### Text
━━━━━━━━━━
Richard Gaddes (born 23 May 1942) is an English opera company administrator based in the United States.

Career in England
Gaddes was born in Wallsend, England.  He studied at Trinity College of Music in London.  At Wigmore Hall, London’s famed recital hall, he created a series of lunchtime concerts designed to give young musicians opportunities to perform. This introduced such artists as flute virtuoso James Galway and the soprano Margaret Price.

He formed his own artists management company, then joined Artists International Management, a company which represents musicians worldwide, including Beverly Sills and conductor John Pritchard, then music director at the Glyndebourne Festival Opera. On one of John Crosby's regular visits to London to hear new singers for the Santa Fe Opera, a summer opera company in Santa Fe, New Mexico which Crosby directed, Gaddes helped him with the audition process. By December 1968, Crosby suggested the possibility of a job in Santa Fe, and from the 1969 season, he became its Artistic Administrator.

Initial career at Santa Fe Opera
Given his knowledge of the British operatic and musical scene of the day, Gaddes was instrumental in spotting the talent of Kiri Te Kanawa and bringing her to the Santa Fe Opera as the “Countess” in The Marriage of Figaro for her US debut during the 1971 summer season. (It was not until her Royal Opera House Covent Garden triumph in December of that year that she achieved international stature). During this period as Artistic Administrator, he introduced artists other than Te Kanawa; these included the conductor Edo de Waart and the mezzo Frederica von Stade (who was also a triumph in the 1971 Figaro). In addition, he was instrumental in arranging for the world premiere of Heitor Villa-Lobos' Yerma, which featured paintings by Giorgio de Chirico.
━━━━━━━━━━
### Supplied data
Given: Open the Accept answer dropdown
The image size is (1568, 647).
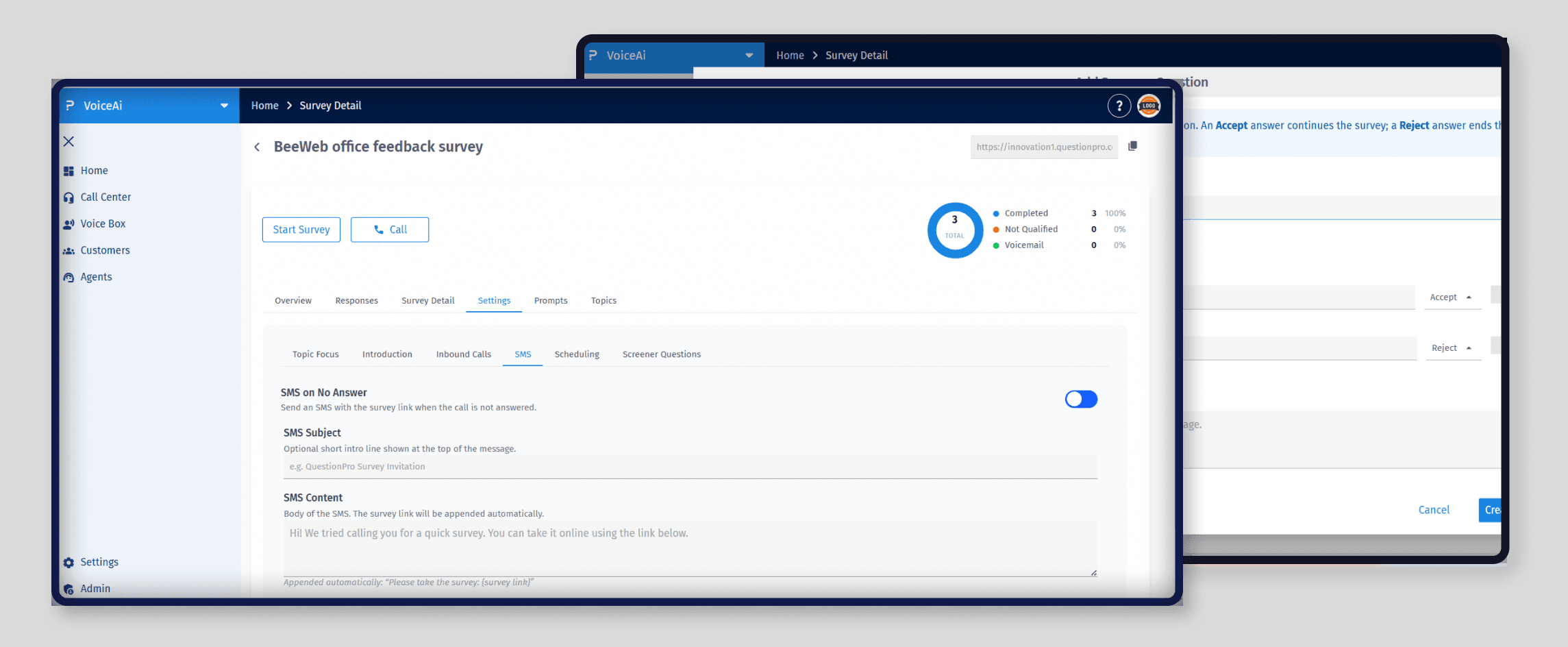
━━━━━━━━━━
### What this exercise asks
1. According to the text on Richard Gaddes, in what role did Kiri Te Kanawa make her US debut at the Santa Fe Opera?
2. Continue the text on Richard Gaddes from its last sentence.

### Results
1. She sang the Countess in The Marriage of Figaro.

2.
Opera Theatre of Saint Louis
Although Gaddes remained involved with the Santa Fe Opera, he left in 1976 to establish, as co-founder, Opera Theatre of Saint Louis and served as its General Director until 1987. Under his leadership, the company achieved international recognition for the development of young artists, the discovery of new singers given the opportunity to perform important roles, and the presentation of a varied repertory.  For example, in 1983, Opera Theatre of Saint Louis became the first American opera company to be presented at the Edinburgh International Festival.

As he notes in a 2001 interview, during this period Gaddes sought out and became instrumental in developing the careers of young singers: 

After leaving Opera Theatre of Saint Louis, Gaddes became President of Grand Center of St. Louis, a midtown performing arts district and served as its President until 1994.  He continues to serve on its Board.

Career resumption at Santa Fe Opera
Continuing as a consultant to The Santa Fe Opera's Apprentice Program for Artists from 1988 until 1994, he rejoined the company full-time in that year as Vice Chairman of the Capital Campaign for the planned new theater, the third on the original site. He was appointed Associate General Director of The Santa Fe Opera in 1995 and, in May 1998, was named the next General Director after John Crosby. He has held that post from 2000 until the end of the 2008 season.

As General Director in Santa Fe, Gaddes sought to bring to Santa Fe the most important singers, conductors, directors and designers from the US and abroad. He continued and broadened the Company’s long-standing commitment to the performance of new and unusual works. In 2003 he appointed Alan Gilbert as the Company’s first Music Director.  When Gilbert resigned the post in May 2007, Kenneth Montgomery became interim music director for the 2007 season.  In July 2007, SFO and Gaddes named Edo de Waart the company's new chief conductor, effective 1 October 2007.

Under Gaddes, SFO expanded its community outreach programs. These have included a Fall community production and, in a first for the company, the multi-screen video simulcast of Natalie Dessay’s performance in La sonnambula given in 2004 at the Fort Marcy Park. The video simulcast was repeated on 11 August 2007 with a performance of La bohème.

In August 2007, Gaddes announced that he was ready to retire and that he wished SFO to begin a search for his successor, adding that he would remain in the position until his successor as SFO General Director was found.  In November 2007, SFO announced that Charles MacKay would become the company's next General Director.  Gaddes' tenure as SFO General Director concluded with his retirement on 30 September 2008.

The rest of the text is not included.